» **Exercise requirements**:
A single figure is the whole answer: the number of lines in the records that contain "will".

======== The records

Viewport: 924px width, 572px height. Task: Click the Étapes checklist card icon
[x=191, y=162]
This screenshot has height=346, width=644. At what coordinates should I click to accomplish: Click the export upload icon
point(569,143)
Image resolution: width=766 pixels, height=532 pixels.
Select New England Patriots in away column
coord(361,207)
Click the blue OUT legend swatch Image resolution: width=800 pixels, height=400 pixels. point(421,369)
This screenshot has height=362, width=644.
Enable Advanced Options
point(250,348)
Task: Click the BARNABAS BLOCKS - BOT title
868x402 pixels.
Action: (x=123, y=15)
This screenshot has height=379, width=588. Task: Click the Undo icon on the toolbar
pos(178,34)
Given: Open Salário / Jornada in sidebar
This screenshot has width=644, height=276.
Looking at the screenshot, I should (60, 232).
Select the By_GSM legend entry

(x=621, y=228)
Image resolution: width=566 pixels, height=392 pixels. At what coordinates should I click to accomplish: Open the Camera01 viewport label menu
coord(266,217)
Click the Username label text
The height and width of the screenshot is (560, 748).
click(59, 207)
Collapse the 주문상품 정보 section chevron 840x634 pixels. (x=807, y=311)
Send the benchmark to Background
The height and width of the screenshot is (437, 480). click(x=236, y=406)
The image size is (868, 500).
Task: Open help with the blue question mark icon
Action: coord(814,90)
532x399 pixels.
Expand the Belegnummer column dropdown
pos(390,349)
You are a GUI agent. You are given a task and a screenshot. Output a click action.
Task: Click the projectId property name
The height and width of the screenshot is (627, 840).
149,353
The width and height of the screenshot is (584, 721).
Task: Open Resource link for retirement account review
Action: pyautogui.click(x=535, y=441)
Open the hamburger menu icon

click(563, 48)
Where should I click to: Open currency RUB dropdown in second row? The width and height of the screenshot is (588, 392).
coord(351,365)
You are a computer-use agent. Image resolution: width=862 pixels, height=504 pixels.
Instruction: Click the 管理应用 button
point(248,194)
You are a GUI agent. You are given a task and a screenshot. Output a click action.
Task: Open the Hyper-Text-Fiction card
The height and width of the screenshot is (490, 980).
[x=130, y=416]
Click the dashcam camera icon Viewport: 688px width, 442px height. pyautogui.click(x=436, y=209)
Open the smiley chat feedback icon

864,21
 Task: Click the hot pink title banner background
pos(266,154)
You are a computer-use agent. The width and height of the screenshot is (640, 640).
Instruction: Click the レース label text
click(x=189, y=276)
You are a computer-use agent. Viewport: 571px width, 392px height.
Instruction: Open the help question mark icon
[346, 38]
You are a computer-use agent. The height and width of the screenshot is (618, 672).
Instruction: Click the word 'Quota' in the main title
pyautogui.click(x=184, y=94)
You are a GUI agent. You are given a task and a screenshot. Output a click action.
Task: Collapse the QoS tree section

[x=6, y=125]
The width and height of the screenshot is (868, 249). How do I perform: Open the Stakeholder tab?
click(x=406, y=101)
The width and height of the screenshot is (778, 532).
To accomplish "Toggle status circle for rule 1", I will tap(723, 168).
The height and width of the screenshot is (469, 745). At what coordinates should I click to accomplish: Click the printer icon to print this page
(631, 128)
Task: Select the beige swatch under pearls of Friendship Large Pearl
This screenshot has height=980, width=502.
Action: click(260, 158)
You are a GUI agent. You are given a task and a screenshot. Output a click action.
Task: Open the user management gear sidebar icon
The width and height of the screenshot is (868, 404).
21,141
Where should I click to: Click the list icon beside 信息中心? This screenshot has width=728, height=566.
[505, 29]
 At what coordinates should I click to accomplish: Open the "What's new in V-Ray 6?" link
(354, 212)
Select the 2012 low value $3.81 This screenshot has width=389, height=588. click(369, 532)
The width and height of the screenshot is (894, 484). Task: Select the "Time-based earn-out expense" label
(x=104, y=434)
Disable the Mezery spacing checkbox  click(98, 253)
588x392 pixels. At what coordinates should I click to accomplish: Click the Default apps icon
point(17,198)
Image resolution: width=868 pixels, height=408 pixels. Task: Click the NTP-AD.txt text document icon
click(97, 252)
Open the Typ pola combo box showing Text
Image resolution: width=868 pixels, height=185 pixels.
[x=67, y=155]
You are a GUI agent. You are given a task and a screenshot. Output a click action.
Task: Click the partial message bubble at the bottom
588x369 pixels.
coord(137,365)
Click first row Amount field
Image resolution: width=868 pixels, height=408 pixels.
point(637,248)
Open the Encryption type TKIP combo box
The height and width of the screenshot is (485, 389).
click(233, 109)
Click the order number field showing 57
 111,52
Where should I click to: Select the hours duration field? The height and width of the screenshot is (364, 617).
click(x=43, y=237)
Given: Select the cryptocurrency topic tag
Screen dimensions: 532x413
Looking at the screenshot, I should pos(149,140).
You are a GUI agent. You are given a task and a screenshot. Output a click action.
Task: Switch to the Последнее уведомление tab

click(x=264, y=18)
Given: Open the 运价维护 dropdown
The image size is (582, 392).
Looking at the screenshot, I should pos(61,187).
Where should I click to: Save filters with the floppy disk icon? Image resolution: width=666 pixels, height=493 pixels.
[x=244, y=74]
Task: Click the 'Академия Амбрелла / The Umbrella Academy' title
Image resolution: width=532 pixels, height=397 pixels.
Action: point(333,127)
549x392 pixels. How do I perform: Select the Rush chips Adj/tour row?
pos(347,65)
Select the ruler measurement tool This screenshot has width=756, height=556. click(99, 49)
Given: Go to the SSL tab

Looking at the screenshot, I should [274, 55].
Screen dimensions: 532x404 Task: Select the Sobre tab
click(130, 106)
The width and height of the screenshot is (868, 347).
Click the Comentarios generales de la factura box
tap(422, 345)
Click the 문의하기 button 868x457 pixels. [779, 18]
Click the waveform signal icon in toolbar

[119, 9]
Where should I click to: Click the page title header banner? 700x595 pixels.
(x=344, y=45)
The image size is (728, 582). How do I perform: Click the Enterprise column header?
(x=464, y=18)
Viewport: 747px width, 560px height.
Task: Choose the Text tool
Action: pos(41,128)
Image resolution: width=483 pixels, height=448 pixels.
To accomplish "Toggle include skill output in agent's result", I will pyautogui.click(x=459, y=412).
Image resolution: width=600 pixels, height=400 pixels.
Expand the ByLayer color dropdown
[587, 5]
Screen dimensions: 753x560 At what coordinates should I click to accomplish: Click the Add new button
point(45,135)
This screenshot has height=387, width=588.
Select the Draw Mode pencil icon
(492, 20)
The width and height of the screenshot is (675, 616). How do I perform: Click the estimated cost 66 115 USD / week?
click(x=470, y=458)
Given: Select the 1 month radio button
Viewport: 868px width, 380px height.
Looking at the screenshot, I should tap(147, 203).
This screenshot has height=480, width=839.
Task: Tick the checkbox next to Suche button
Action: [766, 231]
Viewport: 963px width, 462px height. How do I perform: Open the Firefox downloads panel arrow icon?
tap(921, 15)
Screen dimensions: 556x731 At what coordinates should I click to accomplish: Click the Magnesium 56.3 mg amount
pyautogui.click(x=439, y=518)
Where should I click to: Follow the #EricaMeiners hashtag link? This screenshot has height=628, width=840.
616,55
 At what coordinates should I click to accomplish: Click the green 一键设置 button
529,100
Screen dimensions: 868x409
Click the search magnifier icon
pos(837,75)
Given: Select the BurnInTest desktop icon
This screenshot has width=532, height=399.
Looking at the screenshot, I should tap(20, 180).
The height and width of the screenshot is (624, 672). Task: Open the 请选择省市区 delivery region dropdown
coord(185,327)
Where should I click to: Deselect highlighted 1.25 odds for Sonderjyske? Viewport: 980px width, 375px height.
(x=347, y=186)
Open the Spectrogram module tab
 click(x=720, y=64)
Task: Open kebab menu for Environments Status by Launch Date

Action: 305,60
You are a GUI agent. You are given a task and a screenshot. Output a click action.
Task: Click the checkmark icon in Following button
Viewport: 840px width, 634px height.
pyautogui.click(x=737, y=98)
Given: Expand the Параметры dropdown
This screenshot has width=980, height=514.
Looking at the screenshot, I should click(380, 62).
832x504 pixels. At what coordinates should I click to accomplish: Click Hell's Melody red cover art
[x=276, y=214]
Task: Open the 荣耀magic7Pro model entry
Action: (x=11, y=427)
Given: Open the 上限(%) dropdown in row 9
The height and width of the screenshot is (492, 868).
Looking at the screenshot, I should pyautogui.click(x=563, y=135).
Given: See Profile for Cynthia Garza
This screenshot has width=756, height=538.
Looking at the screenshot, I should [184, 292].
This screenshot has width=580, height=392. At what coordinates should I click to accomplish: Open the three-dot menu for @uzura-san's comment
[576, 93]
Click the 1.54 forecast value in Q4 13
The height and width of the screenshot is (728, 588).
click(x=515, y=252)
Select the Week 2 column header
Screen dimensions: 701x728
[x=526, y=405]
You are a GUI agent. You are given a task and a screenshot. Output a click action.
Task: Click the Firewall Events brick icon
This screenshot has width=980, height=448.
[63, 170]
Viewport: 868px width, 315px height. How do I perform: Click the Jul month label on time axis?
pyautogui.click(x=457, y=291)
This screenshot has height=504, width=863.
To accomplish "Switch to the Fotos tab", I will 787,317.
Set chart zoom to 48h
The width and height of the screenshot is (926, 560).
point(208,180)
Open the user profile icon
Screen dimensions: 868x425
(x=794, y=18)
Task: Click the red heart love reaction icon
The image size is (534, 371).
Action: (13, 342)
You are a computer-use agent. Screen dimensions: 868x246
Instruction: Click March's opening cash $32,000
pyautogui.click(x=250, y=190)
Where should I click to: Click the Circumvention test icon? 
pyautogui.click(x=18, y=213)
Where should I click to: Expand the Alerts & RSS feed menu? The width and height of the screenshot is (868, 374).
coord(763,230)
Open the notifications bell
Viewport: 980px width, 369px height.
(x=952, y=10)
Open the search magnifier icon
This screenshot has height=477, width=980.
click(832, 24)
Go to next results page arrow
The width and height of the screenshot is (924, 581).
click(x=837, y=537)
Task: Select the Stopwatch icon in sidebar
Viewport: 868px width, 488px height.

================

» **Written response**:
3